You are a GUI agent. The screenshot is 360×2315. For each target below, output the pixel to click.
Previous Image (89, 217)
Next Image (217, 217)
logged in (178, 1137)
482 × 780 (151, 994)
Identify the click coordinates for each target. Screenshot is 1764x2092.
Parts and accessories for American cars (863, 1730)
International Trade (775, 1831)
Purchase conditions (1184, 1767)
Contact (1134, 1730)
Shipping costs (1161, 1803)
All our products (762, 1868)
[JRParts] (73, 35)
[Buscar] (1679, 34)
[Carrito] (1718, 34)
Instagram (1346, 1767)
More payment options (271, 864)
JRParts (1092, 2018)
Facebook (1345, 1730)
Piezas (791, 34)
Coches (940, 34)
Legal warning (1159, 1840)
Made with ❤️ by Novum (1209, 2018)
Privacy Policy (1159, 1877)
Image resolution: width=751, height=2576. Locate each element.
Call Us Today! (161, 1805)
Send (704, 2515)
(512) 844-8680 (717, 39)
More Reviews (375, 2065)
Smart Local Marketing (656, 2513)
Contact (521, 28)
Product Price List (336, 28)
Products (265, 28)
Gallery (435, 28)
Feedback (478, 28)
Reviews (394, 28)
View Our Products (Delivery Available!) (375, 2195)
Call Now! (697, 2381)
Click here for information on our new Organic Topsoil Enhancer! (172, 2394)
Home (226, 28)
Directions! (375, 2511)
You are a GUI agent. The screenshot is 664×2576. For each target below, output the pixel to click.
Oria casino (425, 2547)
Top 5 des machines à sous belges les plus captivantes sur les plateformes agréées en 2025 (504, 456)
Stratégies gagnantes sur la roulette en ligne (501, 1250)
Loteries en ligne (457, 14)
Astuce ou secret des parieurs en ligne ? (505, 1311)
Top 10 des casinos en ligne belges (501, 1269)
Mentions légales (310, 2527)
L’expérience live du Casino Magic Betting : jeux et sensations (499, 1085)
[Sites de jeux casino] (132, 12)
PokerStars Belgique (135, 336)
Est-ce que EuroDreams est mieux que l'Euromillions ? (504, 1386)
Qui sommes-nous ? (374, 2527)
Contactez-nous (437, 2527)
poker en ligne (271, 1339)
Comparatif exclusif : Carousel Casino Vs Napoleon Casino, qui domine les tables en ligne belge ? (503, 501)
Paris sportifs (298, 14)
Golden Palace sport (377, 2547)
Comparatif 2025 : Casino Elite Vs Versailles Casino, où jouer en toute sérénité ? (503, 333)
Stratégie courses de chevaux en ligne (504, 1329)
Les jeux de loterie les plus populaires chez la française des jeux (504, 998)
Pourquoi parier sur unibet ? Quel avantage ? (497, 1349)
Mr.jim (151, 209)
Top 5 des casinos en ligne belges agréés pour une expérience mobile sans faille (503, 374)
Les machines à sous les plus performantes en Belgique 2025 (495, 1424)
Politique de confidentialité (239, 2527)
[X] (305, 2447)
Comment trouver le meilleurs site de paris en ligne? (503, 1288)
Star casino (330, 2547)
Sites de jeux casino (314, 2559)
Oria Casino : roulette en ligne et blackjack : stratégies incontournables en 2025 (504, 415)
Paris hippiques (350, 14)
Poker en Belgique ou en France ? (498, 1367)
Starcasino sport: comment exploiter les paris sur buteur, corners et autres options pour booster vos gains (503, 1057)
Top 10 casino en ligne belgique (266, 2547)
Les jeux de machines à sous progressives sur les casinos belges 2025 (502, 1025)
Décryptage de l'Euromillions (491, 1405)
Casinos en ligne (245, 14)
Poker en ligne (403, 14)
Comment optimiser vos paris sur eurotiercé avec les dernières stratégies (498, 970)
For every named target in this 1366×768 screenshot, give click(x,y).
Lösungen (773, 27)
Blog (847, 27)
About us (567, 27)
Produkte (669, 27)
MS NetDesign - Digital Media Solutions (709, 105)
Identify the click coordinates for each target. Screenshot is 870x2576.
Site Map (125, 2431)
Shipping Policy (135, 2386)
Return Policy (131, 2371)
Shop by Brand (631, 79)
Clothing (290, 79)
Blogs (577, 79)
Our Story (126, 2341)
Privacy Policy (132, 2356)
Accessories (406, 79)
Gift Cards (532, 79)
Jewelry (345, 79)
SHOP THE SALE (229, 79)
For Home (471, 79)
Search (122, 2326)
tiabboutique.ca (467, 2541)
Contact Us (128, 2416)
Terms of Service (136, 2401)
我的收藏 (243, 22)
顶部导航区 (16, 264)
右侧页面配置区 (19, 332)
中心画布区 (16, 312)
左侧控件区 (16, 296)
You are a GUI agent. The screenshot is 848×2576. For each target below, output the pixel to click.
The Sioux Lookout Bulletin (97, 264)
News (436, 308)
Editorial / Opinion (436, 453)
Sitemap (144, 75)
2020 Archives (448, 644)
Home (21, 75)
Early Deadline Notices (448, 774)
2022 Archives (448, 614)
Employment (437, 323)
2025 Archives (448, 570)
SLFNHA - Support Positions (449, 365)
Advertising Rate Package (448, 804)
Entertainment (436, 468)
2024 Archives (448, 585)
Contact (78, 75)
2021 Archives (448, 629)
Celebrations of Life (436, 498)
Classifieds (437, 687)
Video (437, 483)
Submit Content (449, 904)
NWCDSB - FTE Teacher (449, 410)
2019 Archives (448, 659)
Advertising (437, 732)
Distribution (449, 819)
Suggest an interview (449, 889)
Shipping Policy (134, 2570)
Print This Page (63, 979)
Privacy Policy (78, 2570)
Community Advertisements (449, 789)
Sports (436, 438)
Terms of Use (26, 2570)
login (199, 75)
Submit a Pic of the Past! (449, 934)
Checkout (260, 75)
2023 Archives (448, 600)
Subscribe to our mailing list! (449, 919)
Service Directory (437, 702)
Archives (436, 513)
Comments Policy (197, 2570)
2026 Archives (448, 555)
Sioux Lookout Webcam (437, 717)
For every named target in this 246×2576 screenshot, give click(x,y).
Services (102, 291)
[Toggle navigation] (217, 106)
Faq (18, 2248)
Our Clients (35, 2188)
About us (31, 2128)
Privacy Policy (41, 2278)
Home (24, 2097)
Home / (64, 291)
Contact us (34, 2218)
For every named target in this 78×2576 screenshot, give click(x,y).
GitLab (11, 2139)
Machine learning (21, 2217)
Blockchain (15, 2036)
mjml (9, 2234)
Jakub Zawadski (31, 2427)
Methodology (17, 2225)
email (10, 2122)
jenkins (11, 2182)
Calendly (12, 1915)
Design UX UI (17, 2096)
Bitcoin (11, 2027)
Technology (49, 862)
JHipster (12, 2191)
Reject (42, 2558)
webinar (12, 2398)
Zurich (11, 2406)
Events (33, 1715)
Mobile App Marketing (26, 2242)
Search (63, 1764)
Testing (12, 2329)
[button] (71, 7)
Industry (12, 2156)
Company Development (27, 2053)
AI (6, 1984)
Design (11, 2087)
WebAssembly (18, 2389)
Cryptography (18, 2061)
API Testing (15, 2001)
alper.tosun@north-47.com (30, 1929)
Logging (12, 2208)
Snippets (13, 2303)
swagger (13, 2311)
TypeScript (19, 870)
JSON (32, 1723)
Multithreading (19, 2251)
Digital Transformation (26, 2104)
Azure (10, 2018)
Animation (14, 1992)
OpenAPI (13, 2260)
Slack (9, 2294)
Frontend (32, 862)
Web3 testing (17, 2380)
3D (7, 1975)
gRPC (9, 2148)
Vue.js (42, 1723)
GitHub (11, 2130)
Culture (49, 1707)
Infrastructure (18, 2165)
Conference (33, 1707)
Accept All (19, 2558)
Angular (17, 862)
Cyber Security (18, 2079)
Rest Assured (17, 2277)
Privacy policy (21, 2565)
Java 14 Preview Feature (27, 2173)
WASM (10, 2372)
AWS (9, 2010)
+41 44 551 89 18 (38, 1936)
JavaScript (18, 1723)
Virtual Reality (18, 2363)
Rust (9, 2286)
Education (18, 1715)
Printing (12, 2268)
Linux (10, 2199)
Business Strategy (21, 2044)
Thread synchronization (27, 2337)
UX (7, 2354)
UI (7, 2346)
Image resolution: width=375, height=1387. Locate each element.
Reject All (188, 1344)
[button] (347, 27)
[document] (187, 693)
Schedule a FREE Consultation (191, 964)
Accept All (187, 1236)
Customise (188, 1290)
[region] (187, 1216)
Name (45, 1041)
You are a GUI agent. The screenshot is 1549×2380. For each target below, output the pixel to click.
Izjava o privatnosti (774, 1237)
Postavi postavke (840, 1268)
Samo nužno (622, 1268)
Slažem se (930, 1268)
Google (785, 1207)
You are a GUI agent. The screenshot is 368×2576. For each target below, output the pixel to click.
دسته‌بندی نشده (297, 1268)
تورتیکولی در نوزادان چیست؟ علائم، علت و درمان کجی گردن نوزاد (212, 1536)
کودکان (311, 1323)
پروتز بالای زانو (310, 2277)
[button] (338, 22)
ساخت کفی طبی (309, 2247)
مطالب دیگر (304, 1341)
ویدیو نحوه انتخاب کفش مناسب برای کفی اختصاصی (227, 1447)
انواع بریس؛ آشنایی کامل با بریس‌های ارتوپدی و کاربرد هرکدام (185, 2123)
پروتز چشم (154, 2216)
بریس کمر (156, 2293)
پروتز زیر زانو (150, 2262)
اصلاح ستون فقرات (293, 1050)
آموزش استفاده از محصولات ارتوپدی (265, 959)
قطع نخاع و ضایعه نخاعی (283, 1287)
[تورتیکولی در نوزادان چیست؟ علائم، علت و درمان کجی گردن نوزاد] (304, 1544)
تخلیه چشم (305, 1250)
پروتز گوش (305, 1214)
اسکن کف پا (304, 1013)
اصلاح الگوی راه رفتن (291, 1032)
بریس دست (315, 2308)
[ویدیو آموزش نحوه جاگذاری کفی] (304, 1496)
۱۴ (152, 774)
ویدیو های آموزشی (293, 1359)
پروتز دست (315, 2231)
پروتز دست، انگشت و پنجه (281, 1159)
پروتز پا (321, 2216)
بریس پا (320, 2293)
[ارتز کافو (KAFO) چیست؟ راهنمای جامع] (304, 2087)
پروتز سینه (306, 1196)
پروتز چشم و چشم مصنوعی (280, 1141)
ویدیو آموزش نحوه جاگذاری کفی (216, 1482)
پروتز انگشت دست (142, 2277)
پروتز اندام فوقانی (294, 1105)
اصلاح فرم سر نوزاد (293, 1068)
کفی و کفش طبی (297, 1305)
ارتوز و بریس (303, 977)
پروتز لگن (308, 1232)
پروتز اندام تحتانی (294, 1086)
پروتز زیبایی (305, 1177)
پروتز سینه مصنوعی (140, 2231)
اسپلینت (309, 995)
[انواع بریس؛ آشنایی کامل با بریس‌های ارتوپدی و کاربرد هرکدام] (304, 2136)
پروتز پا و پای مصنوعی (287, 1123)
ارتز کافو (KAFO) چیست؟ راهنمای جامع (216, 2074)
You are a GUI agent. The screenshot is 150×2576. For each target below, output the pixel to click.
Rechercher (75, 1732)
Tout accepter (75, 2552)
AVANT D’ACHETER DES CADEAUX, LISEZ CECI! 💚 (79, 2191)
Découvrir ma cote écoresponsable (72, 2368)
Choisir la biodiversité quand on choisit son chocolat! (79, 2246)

──────

Action item: Extract the lines of the preceding material that run from the line with "اسپلینت (309, 995)" through the line with "ارتز کافو (KAFO) چیست؟ راهنمای جامع (216, 2074)", inclusive, reproducing them exactly and adding nothing.

Written solution:
اسپلینت (309, 995)
[انواع بریس؛ آشنایی کامل با بریس‌های ارتوپدی و کاربرد هرکدام] (304, 2136)
پروتز پا و پای مصنوعی (287, 1123)
ارتز کافو (KAFO) چیست؟ راهنمای جامع (216, 2074)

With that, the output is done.